Estudante perde bolsa do Prouni após bilhete de apostas ser encontrado em documentação

Unip, em São Paulo, afirma que cumpre regras do MEC; pasta não se manifestou

Bruno Peres/Agência Brasil

 

Um estudante de Campinas (SP) teve a bolsa integral do Programa Universidade para Todos (Prouni) negada após a análise da documentação apontar movimentações financeiras da mãe em plataformas de apostas online.

Eduardo Luvizetto dos Santos havia sido pré-selecionado para uma bolsa integral no curso de psicologia da Unip (Universidade Paulista. Segundo ele, os valores identificados nos extratos bancários da mãe correspondiam a depósitos e saques em sites de apostas e não representavam renda da família.

O caso ganhou repercussão nas redes sociais e levantou debates sobre os critérios de comprovação de renda do programa.

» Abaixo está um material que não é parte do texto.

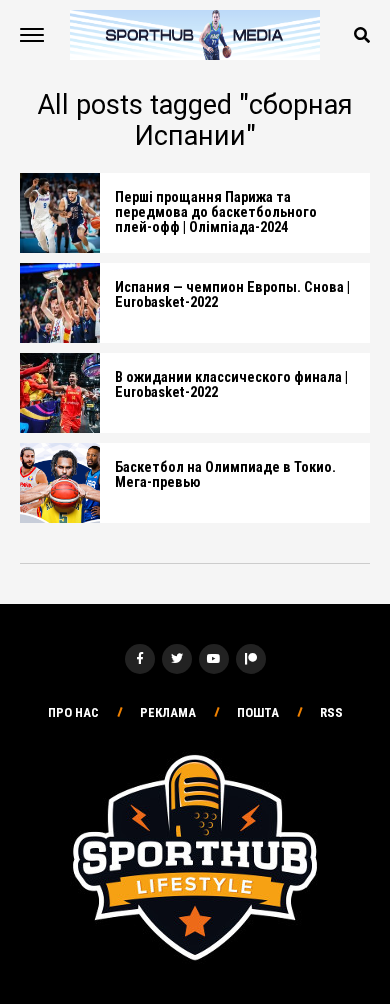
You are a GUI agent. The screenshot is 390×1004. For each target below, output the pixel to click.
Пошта (258, 712)
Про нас (73, 712)
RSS (331, 712)
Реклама (168, 712)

Em nota, a Unip afirmou que segue as regras estabelecidas pelo Prouni e pelo MEC para a concessão e manutenção das bolsas. Segundo a universidade, a legislação determina que a análise da renda familiar considere os rendimentos de qualquer natureza recebidos pelos integrantes do grupo familiar, de forma regular ou eventual, cabendo às instituições participantes cumprir os critérios previstos na lei do Prouni e nas portarias do MEC.

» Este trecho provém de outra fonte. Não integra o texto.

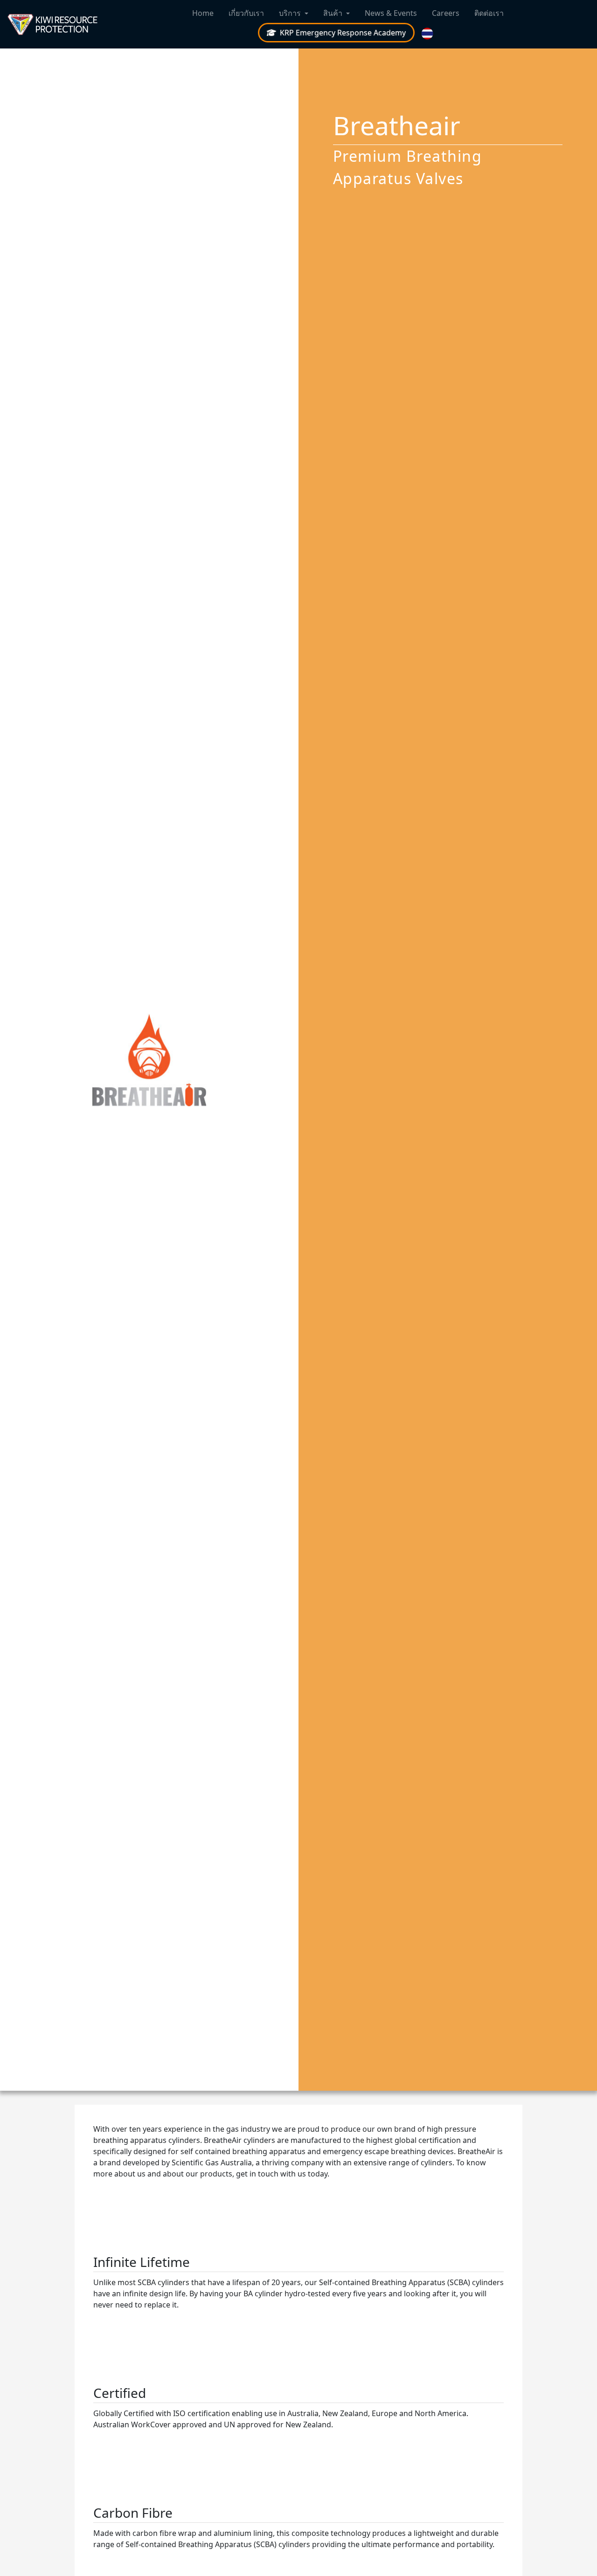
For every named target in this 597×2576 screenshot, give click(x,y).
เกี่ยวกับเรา (246, 13)
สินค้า (332, 13)
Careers (445, 13)
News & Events (391, 13)
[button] (428, 34)
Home (203, 13)
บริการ (290, 13)
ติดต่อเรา (489, 13)
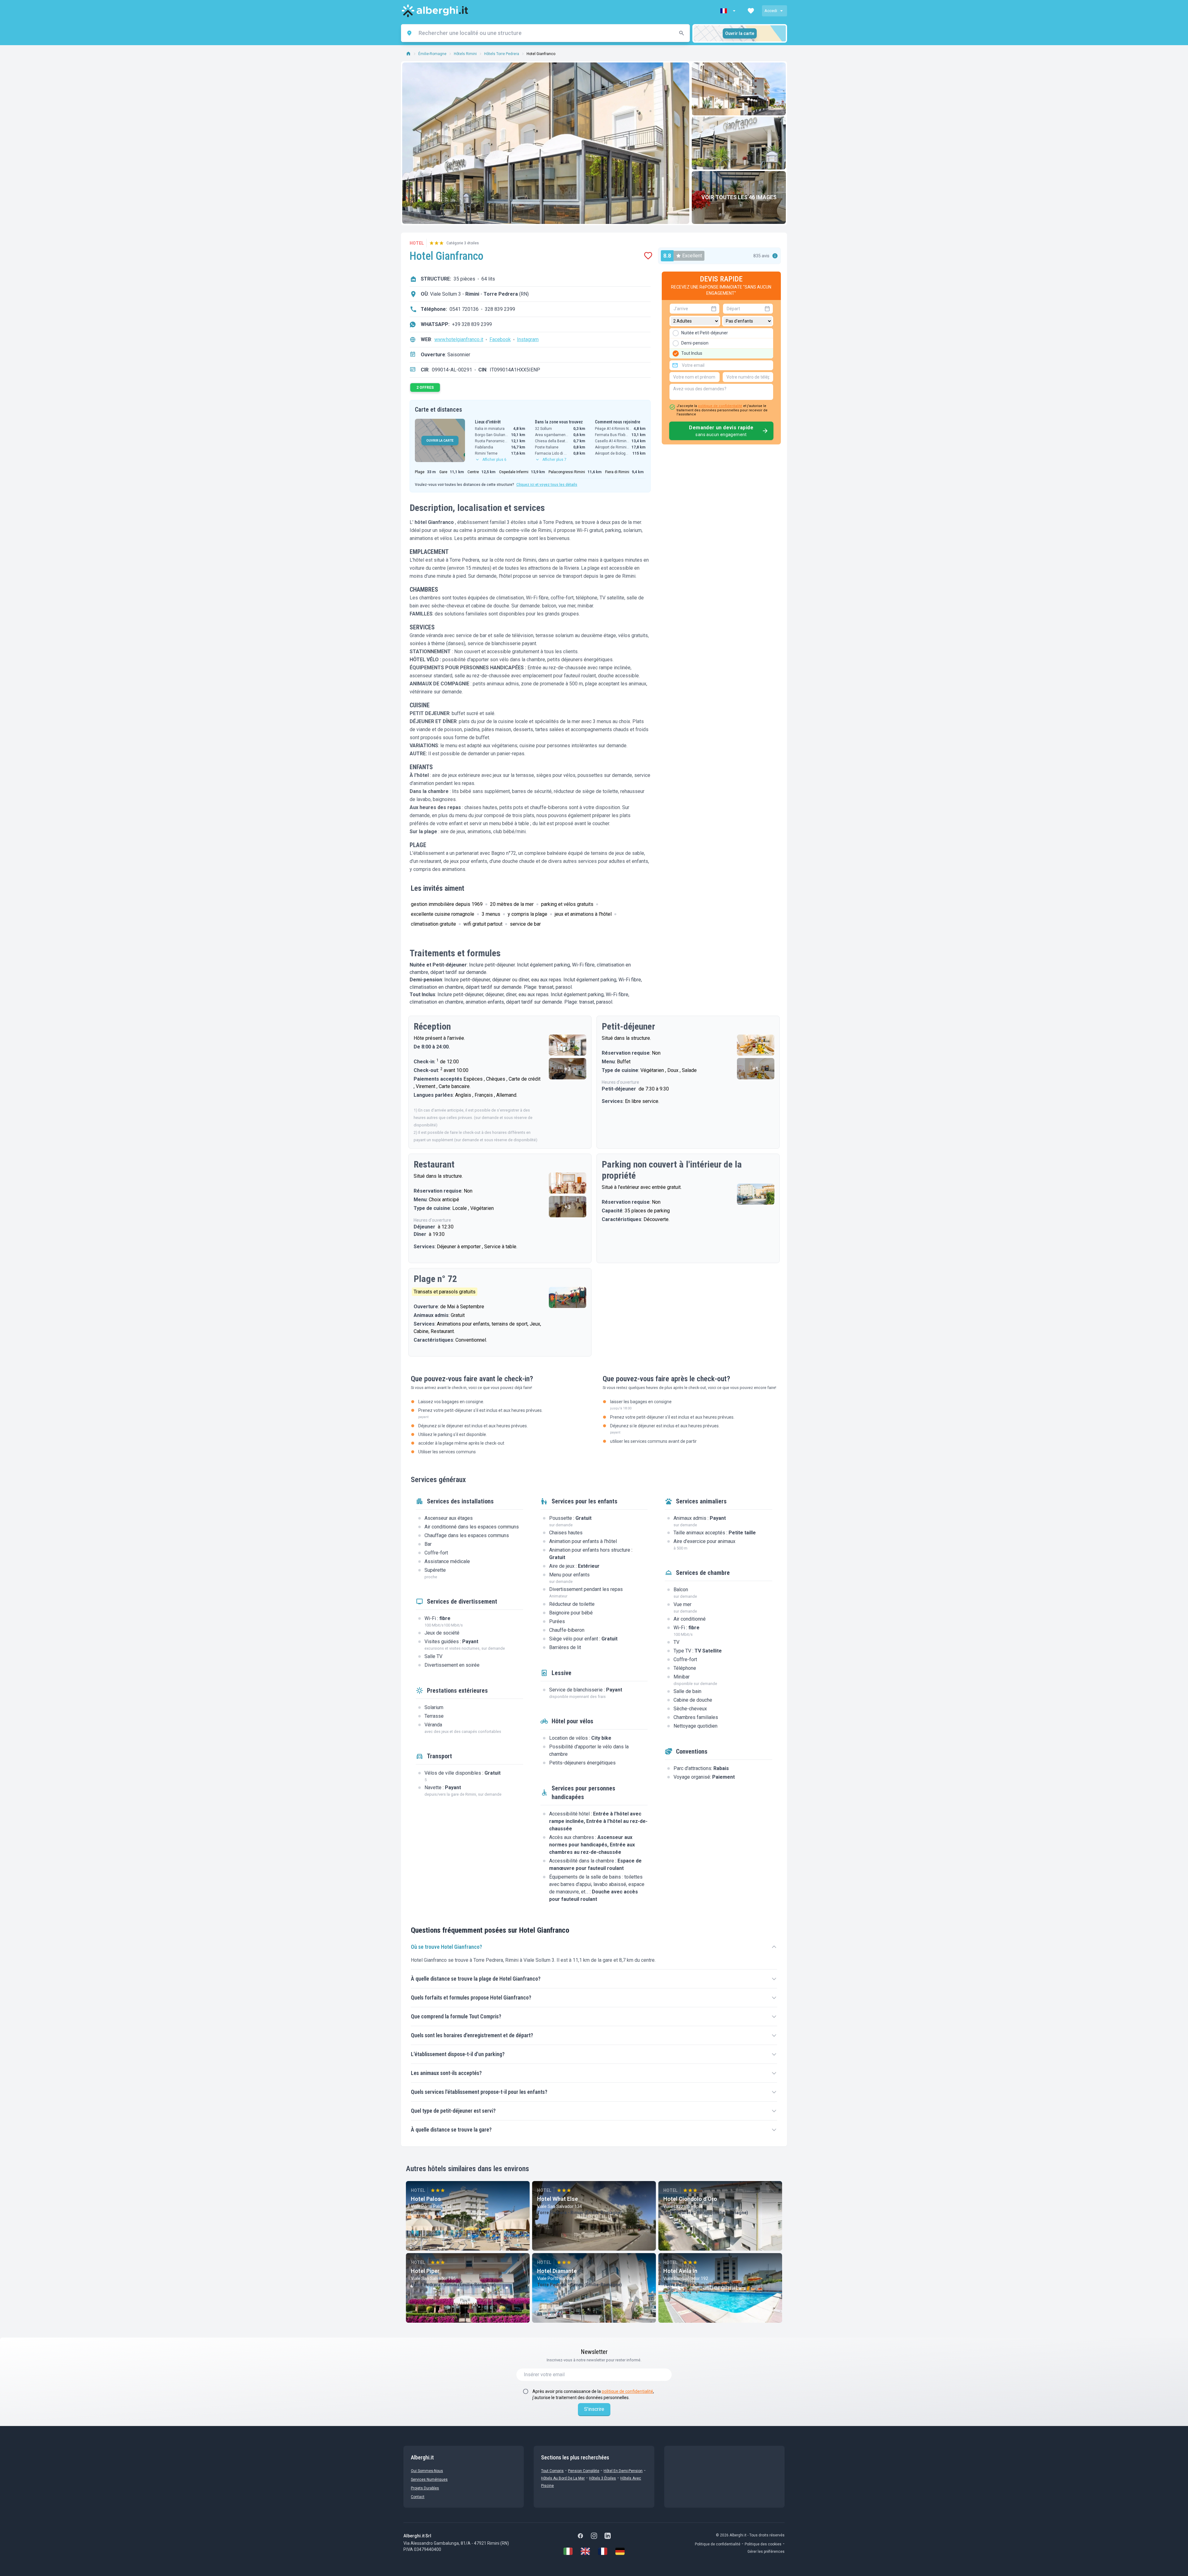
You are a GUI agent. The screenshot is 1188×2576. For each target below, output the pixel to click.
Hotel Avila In (680, 2271)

Procurado, o MEC não respondeu.

Eduardo, que mora com a mãe, aposentada pelo INSS e beneficiária de um salário mínimo, afirmou ter apresentado toda a documentação exigida pelo Prouni. De acordo com ele, o processo transcorria normalmente até ser chamado ao campus da universidade.

Em entrevista ao jornal Folha de S. Paulo, o estudante disse que foi informado de que preenchia os requisitos para receber a bolsa, mas que as movimentações bancárias relacionadas às apostas impediram a aprovação do benefício.

Após o indeferimento, ele apresentou recurso administrativo, que também foi negado. Agora, prepara uma ação judicial para tentar reverter a decisão. O estudante afirma que houve interpretação equivocada dos extratos, uma vez que os valores movimentados em plataformas de apostas não constituem renda familiar.

O caso também revelou à família a dependência da mãe em jogos de apostas. Eduardo disse que só percebeu a dimensão do problema ao analisar os extratos bancários e o celular dela, quando identificou centenas de transações realizadas ao longo de cerca de dois anos.

Apesar da perda da bolsa, o estudante afirmou que não responsabiliza a mãe pelo ocorrido e defendeu que ela precisa de apoio para enfrentar o vício em apostas online.